Just because the planner of the party thinks that the idea will be awesome, doesn’t mean that the surprise will be awesome for the recipient.
I hate/dread surprises and here are a few possibilites of things that would be horrible for me:
Someone that I used to date or that I used to be friends with is invited to the party or just shows up. The party planner might think that I would want to see these “old friends” but he might not know that we had a painful falling out and I never want to see them again.
The time and date of the party is unknown to me and I am simply not prepared because I don’t feel well, might have my period, am not dressed appropriately (which would be extremely embarrassing to me) I might not have washed my hair or put on any makeup or I may have failed to trim my scraggly fingernails or I may have a zit.

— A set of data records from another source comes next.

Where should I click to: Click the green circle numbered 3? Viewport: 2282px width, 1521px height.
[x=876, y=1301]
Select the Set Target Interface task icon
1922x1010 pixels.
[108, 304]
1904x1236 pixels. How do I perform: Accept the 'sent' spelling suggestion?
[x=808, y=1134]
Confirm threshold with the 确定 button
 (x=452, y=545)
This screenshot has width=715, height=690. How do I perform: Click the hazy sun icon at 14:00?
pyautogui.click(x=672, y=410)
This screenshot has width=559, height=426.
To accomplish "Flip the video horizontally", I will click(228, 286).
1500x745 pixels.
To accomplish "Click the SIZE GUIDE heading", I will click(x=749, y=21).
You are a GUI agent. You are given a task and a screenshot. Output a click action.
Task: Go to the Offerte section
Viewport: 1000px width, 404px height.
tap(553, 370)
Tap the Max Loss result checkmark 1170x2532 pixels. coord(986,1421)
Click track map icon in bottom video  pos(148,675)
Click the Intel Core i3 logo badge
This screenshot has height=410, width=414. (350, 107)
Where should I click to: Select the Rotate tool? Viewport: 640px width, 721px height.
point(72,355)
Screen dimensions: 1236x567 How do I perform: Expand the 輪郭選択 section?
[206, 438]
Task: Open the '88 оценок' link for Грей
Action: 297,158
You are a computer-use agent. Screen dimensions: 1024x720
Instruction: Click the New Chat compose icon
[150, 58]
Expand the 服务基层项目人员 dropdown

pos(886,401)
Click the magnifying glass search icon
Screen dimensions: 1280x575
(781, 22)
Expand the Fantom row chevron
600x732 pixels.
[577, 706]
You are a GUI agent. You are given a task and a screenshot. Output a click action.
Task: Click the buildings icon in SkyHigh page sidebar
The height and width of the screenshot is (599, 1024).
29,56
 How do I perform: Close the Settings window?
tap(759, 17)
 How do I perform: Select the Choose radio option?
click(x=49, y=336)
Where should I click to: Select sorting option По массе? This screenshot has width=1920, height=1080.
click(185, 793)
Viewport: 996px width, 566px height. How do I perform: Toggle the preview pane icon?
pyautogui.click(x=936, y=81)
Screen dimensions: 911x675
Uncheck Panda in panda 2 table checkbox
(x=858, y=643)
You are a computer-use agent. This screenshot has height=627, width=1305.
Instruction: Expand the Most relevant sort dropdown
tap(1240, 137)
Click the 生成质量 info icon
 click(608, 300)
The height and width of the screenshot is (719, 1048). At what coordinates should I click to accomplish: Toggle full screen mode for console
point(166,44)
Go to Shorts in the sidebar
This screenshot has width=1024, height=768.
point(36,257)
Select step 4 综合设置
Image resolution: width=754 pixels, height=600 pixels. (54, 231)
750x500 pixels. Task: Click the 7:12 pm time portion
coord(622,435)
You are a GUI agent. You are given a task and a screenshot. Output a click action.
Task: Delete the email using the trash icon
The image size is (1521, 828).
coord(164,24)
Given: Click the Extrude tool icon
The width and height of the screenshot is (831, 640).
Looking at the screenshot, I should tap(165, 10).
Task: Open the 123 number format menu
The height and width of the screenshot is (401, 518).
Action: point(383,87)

Or I may have made other plans (that the party thrower is not aware of) and I would feel angry or deprived of not being able to go to the event that I had already set up, or irritated that I now have to cancel my original plans (including dealing with all of the details, people, tickets, reservations etc)
The party planner has brought people into my house, when I personally have not been the one to agree that my house is suitable for company. I may not have cleaned at all, or to my own satisfaction (so as to avoid embarrasment) or I may have left out certain items that are not meant for public display. I have not been given the choice of making plans for my pet not to be subjugated to a crowd. And I may not enjoy having crowds (especially drunk or messy or careless people, which pretty much sums up my entire extended family and group of friends) in my house (and that’s why we always go to their houses instead).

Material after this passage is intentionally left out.